Supplied text:
--

The scores for each item were first aggregated by nation, yielding a 39 (items) by 43 (nations)
data matrix. Each item was scaled so that all had a potential range of between 0 and 100. The
items with the most variability should therefore contribute most to the differences in dissimilarity
coefficients. The SPSS proximities program was used to compute dissimilarity measures using
the City Black metric (Coxon, 1982) between each pair of nations on the basis of their scores on
the 39 items. One feature of this metric is that equal dissimilarity coefficients are assigned to two
objects that are (a) two units apart on each of two variables, or (b) one unit apart on one variable
and three units apart on the other (Everitt, 1980). A further feature is that multidimenstional
scaling (MDS) solutions based on this metric do not remain invariant under rigid rotations. The
resulting dimensions account for more variation in the proximities data than any variation
resulting from rotation of the solution. This is not true of Euclidean metrics (Coxon, 1982).
The symmetric proximities matrix provided the input to the SPSS Alscal MDS package, which
was programmed to produce nonmetric scaling with the primary approach to ties. The resulting
MDS configuration was then interpreted using linear multiple regression (Kruskal & Wish, 1976).
This procedure enabled us to examine the association between the configuration and the original
variables from which the proximities data were calculated. This method also facilitates validation
of the resulting configuration by relating it to other measures not used in obtaining the
dissimilarities, such as dimensions of cultural variation revealed from other studies. In this
procedure, the various measures are regressed onto the coordinates of the MDS configuration.
Each of the original 39 measures was used as a separate criterion variable. In addition, a number
of other variables included in the questionnaire were entered, such as proportion of women and
mean age of sample. Hofstede’s (1983) country scores for his four dimensions of cultural
variation were also entered, as were Schwartz’s (1994) country scores on seven dimensions of
cultural values, and scores for the dimension of “Confucian work dynamism” identified by the
Chinese Culture Connection (1987). Finally, a number of economic and demographic
characteristics of nations were used as criterion measures, including indexes of average income,
literacy rates, life expectancy, proportion of economically active women, proportion of
population engaged in agricultural production, and proportion of Christians in the population
(Economist book of vital world statistics, 1990). Christianity was used as an index of religious
affiliation because the sample contains many more Christians than adherents of other major
religions.

--

Answer these questions from the methods passage above:
1. How many nations made up the data matrix?
2. Which SPSS package took the symmetric proximities matrix as its input?
3. Why was Christianity chosen as the index of religious affiliation?

Supplied information:
--

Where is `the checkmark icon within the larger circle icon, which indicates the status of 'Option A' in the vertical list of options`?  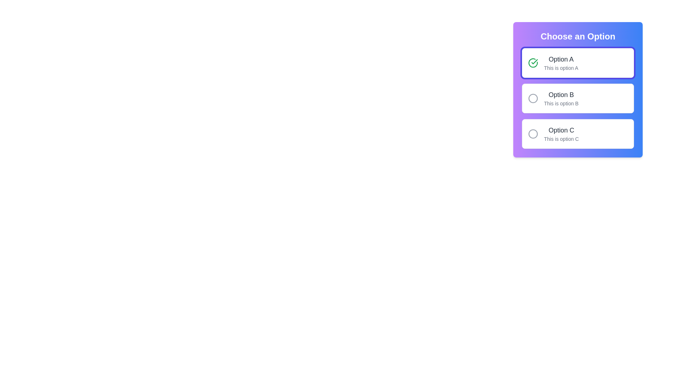
the checkmark icon within the larger circle icon, which indicates the status of 'Option A' in the vertical list of options is located at coordinates (535, 61).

--

Task response:
1. 43 nations.
2. The SPSS Alscal MDS package.
3. The sample contains many more Christians than adherents of other major religions.